The Great Transformation: The Beginning of Our Religious Traditions, by Karen Armstrong
The eighth century was a period of religious transition in the kingdoms of Israel and Judah, and at this time we see the first stirrings of the Axial spirituality that would come to fruition there some two hundred years later.
What was this Axial spirituality? Criticism of ritual, to be replaced by an ethically based religion. The government of the northern kingdom was seen as corrupt, not caring for the poor. Into this, God sent Amos – with visions of God commanding the destruction of the temple and Israel.
Yahweh was no longer reflexively on the side of Israel, as he had been at the time of the exodus. He would use the king of Assyria to punish Jeroboam for his neglect of the poor.

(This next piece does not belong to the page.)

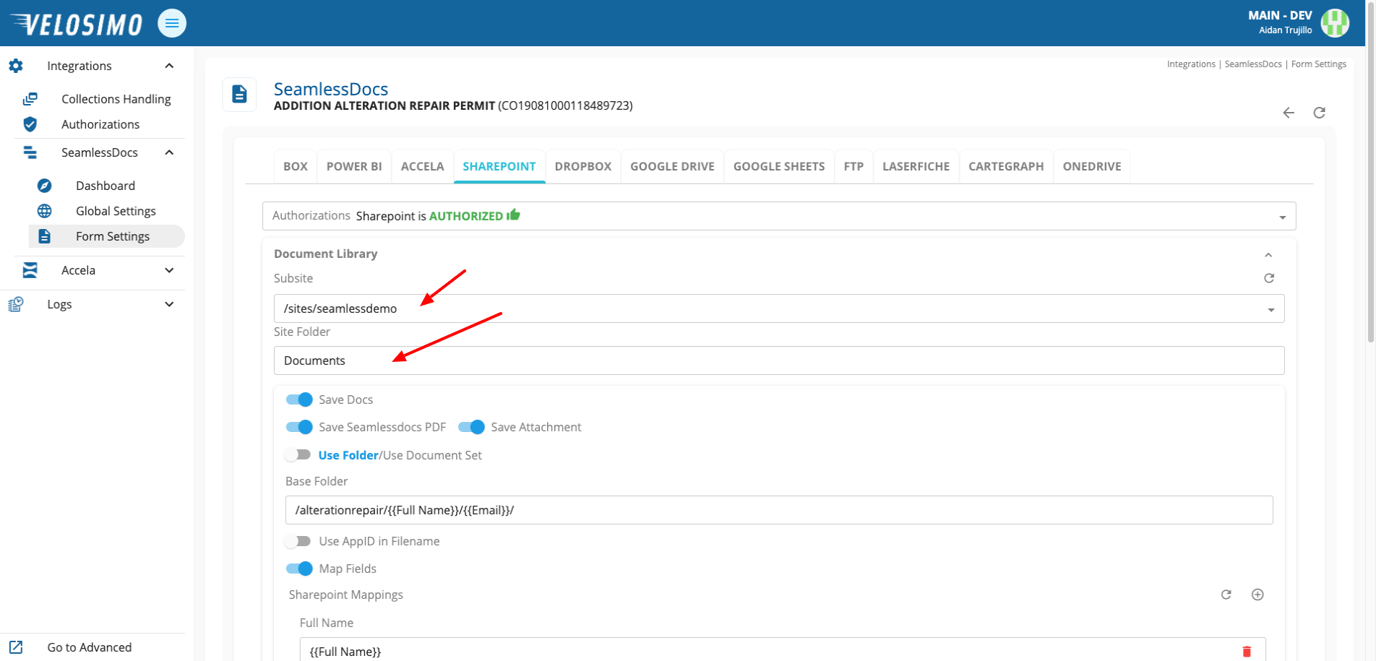Switch to the DROPBOX tab

pos(583,166)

God would lead a holy war against Israel and Judah, as if He was personally humiliated by their behavior. The Israelites saw their religion as superficial, with rituals performed by rote – they did not see through the rituals to the meaning. The transition was at hand: sympathy and empathy would be the mark of religion.

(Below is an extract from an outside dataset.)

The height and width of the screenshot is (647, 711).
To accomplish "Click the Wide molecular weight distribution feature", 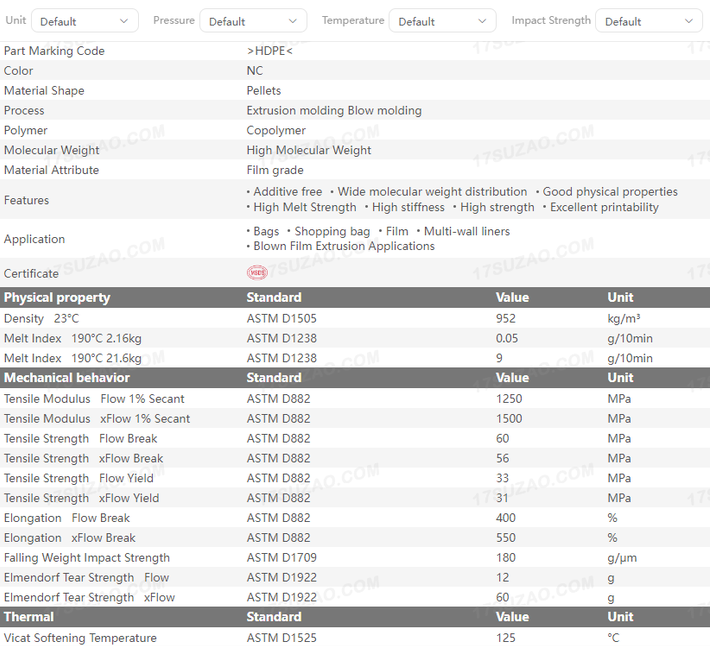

Amos and Hosea had both introduced an important new dimension to Israelite religion. Without good ethical behavior, they insisted, ritual alone was worthless.
Here we are offered a glimpse of Jesus, who came not to abolish the law but to fulfil it. The law pointed to loving God and loving one’s neighbor. Amos and Hosea were delivering this message from God. Israel was glimpsing the spirituality that would be exemplified in Jesus – other-serving.

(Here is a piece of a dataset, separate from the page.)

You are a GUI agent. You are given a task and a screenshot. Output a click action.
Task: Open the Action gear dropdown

Isaiah would deliver a similar message, seeing the terrifying reality behind the temple rituals. Isaiah 6 offers God’s message: you (Isaiah) will speak, but the people will not hear; the cities will be laid waste and deserted, the countryside desolate.
Meanwhile Greece was emerging from its dark age; the most important development was the creation of the polis – the small, independent city-state, with citizens learning the art of self-government. Trade with the east would increase, and with it the importing of traditions and gods from the east: Apollo, Ishtar, Adonis – from Asia Minor, Cyprus, and the Middle East.
But it was Homer that perhaps influenced Greek religion most of all: it was glorious to die in battle; there was joy in the comradeship; fame was more important than life itself. In war, men lived more intensely. This sounds nothing like the Axial Age spirit which Armstrong is developing throughout the book:
Homer seems to have nothing in common with the spirit of the Axial Age. Yet standing on the threshold of a new era, Homer was able to look critically at the heroic ideal.
The hero had to die; there was a poignancy in the fate of the warrior. But in the Iliad, Achilles would have none of this.
“Don’t gloss over death to me in order to console me. …I would rather be above ground still and laboring for some poor peasant man than be the lord over the lifeless dead.”
The violence and death of the warrior would often be presented as pointless and self-destructive in the Iliad. Achilles, the exemplar of the warrior, would also show his other side. King Priam would come personally to claim the body of his dead son; Achilles, astonished that the enemy king would walk into his tent and kiss his feet, wept with the king.
This experience of self-emptying sympathy enabled each to see the divine and godlike in the other. In this scene, if not in the rest of the poem, Homer had perfectly expressed the spirit of the Axial Age.
However, where the God of Israel was showing compassion, the gods of Olympus remained indifferent. Every Greek god had a dark and dangerous side; none was wholly good, none concerned about morality. This cult would survive for another seven centuries.
Despite the example of Achilles, the Greeks were militarizing the entire polis. Sparta, the most radical example, would subjugate the individual wholly to the polis. It was a self-surrender, but a parody – in service of military instead of service to humanity.
In China, a transition from an archaic monarchy to a unified empire. Ancient custom replaced royal authority. The perfection of ritual performance would mark the beginning of China’s Axial Age. They would attempt to moderate warfare.
The rituals strictly limited the violence permitted in battle, and forbade warriors to take advantage of the enemy’s weakness. Warfare became an elaborate pageant, governed by courtesy and restraint.
Victory revealed the righteousness of the victor, but only if the battle was righteously engaged. Archers would take turns firing at each other, as it would not be fair to fire twice in succession. Status would be lost if the nobleman killed too many people. Battle would only be engaged when the enemy was prepared. Victory should not bring unseemly gloating.
We see in all three traditions glimpses of other-serving behavior – in word, if not always in deed. Each advancing at a different pace, each developing in a less-than-perfect manner. It is this consideration of other-serving behavior that identifies the age.